- Collected data entries:
Content starts
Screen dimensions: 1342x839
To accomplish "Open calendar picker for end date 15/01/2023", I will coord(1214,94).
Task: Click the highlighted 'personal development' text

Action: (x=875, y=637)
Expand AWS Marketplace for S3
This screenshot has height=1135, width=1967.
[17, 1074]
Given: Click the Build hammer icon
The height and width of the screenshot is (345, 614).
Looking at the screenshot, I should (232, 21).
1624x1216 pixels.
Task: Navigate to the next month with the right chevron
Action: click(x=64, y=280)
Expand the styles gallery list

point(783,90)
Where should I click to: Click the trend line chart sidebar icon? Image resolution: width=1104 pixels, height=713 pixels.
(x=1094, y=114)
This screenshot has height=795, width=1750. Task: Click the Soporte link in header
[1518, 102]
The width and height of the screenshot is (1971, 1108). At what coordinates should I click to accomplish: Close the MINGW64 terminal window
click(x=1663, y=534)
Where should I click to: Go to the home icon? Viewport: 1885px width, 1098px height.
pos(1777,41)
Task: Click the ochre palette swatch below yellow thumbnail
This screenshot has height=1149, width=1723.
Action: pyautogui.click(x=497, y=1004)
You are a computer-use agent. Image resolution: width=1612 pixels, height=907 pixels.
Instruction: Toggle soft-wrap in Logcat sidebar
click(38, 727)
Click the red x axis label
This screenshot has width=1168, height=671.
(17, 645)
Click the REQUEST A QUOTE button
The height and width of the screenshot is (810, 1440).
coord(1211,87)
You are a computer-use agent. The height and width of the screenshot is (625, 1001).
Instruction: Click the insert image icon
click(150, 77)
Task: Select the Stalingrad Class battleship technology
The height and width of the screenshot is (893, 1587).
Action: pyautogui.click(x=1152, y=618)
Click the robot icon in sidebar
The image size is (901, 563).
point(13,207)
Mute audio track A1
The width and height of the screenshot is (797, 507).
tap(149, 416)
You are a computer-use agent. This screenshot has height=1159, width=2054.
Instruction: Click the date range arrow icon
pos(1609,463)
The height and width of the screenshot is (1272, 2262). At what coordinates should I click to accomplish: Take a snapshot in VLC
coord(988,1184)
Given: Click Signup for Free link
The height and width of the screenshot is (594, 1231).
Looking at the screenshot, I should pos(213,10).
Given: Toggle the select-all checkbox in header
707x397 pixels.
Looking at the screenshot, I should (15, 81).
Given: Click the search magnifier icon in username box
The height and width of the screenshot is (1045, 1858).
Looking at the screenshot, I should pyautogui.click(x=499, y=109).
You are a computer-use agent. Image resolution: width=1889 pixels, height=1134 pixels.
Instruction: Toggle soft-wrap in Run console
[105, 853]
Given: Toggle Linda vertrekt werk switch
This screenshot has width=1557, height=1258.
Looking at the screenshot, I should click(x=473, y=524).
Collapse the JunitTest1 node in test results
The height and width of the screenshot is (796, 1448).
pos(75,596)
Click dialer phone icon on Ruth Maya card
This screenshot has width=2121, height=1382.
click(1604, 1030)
Content ends
Repeat the records above with every character intact.

Screen dimensions: 1342x839
To accomplish "Open calendar picker for end date 15/01/2023", I will coord(1214,94).
Task: Click the highlighted 'personal development' text

Action: (x=875, y=637)
Expand AWS Marketplace for S3
This screenshot has height=1135, width=1967.
[17, 1074]
Given: Click the Build hammer icon
The height and width of the screenshot is (345, 614).
Looking at the screenshot, I should (232, 21).
1624x1216 pixels.
Task: Navigate to the next month with the right chevron
Action: click(x=64, y=280)
Expand the styles gallery list

point(783,90)
Where should I click to: Click the trend line chart sidebar icon? Image resolution: width=1104 pixels, height=713 pixels.
(x=1094, y=114)
This screenshot has height=795, width=1750. Task: Click the Soporte link in header
[1518, 102]
The width and height of the screenshot is (1971, 1108). At what coordinates should I click to accomplish: Close the MINGW64 terminal window
click(x=1663, y=534)
Where should I click to: Go to the home icon? Viewport: 1885px width, 1098px height.
pos(1777,41)
Task: Click the ochre palette swatch below yellow thumbnail
This screenshot has height=1149, width=1723.
Action: pyautogui.click(x=497, y=1004)
You are a computer-use agent. Image resolution: width=1612 pixels, height=907 pixels.
Instruction: Toggle soft-wrap in Logcat sidebar
click(38, 727)
Click the red x axis label
This screenshot has width=1168, height=671.
(17, 645)
Click the REQUEST A QUOTE button
The height and width of the screenshot is (810, 1440).
coord(1211,87)
You are a computer-use agent. The height and width of the screenshot is (625, 1001).
Instruction: Click the insert image icon
click(150, 77)
Task: Select the Stalingrad Class battleship technology
The height and width of the screenshot is (893, 1587).
Action: pyautogui.click(x=1152, y=618)
Click the robot icon in sidebar
The image size is (901, 563).
point(13,207)
Mute audio track A1
The width and height of the screenshot is (797, 507).
tap(149, 416)
You are a computer-use agent. This screenshot has height=1159, width=2054.
Instruction: Click the date range arrow icon
pos(1609,463)
The height and width of the screenshot is (1272, 2262). At what coordinates should I click to accomplish: Take a snapshot in VLC
coord(988,1184)
Given: Click Signup for Free link
The height and width of the screenshot is (594, 1231).
Looking at the screenshot, I should pos(213,10).
Given: Toggle the select-all checkbox in header
707x397 pixels.
Looking at the screenshot, I should (15, 81).
Given: Click the search magnifier icon in username box
The height and width of the screenshot is (1045, 1858).
Looking at the screenshot, I should pyautogui.click(x=499, y=109).
You are a computer-use agent. Image resolution: width=1889 pixels, height=1134 pixels.
Instruction: Toggle soft-wrap in Run console
[105, 853]
Given: Toggle Linda vertrekt werk switch
This screenshot has width=1557, height=1258.
Looking at the screenshot, I should click(x=473, y=524).
Collapse the JunitTest1 node in test results
The height and width of the screenshot is (796, 1448).
pos(75,596)
Click dialer phone icon on Ruth Maya card
This screenshot has width=2121, height=1382.
click(1604, 1030)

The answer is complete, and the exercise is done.